[Entries taken from a collection]
******************************

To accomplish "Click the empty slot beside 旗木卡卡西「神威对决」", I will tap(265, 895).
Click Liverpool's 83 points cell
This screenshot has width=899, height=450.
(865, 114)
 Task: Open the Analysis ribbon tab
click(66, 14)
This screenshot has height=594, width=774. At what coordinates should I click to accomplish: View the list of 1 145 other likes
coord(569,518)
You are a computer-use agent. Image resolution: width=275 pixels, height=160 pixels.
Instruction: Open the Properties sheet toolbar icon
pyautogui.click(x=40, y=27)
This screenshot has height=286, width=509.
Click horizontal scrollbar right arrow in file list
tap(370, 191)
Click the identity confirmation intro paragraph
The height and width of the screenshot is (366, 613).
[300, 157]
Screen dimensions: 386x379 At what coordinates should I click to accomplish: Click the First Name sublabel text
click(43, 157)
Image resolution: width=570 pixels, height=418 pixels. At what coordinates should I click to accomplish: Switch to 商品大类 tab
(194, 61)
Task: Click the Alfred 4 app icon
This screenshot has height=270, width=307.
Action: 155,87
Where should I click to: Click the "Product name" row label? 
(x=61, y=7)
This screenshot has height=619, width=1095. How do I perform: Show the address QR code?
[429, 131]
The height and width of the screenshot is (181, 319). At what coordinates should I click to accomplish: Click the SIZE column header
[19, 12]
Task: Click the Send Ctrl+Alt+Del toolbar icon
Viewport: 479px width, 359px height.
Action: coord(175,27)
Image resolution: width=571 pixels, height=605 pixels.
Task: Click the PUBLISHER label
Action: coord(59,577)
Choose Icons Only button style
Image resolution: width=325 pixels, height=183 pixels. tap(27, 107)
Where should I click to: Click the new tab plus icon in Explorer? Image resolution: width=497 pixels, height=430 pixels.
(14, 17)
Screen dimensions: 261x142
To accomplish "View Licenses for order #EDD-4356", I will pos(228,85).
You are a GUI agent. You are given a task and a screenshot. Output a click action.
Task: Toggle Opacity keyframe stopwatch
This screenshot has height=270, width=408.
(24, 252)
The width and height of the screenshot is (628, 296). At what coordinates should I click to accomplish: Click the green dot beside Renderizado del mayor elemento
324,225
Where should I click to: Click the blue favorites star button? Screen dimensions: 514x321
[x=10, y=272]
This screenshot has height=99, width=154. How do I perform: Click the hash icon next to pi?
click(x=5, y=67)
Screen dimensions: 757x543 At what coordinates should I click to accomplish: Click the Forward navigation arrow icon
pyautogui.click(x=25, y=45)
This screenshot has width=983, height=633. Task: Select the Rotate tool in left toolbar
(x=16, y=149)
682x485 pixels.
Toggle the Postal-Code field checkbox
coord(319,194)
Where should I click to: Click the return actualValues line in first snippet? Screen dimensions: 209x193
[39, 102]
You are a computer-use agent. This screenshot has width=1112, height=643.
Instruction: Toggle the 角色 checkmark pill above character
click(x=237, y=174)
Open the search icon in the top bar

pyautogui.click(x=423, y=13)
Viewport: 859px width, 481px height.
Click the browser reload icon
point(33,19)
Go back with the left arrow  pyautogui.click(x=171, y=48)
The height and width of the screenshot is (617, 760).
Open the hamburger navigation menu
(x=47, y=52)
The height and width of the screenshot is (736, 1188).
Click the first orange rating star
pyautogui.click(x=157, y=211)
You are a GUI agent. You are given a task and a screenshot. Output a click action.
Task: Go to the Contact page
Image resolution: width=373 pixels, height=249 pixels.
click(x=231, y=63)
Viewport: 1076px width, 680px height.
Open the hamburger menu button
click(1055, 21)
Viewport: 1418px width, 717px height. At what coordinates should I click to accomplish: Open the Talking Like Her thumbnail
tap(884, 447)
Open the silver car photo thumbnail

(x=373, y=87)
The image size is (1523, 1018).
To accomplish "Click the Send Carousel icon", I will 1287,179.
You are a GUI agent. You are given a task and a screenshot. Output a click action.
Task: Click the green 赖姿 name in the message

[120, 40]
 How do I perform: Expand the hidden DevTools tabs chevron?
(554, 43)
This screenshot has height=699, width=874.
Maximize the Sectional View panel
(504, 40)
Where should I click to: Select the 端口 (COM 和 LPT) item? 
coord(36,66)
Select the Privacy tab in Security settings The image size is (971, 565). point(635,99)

******************************

Work to be completed: Reproduce the entries verbatim, starting at the line that contains "Where should I click to: Click the return" and ending after the line that contains "pyautogui.click(x=157, y=211)".

Result of the exercise:
Where should I click to: Click the return actualValues line in first snippet? Screen dimensions: 209x193
[39, 102]
You are a computer-use agent. This screenshot has width=1112, height=643.
Instruction: Toggle the 角色 checkmark pill above character
click(x=237, y=174)
Open the search icon in the top bar

pyautogui.click(x=423, y=13)
Viewport: 859px width, 481px height.
Click the browser reload icon
point(33,19)
Go back with the left arrow  pyautogui.click(x=171, y=48)
The height and width of the screenshot is (617, 760).
Open the hamburger navigation menu
(x=47, y=52)
The height and width of the screenshot is (736, 1188).
Click the first orange rating star
pyautogui.click(x=157, y=211)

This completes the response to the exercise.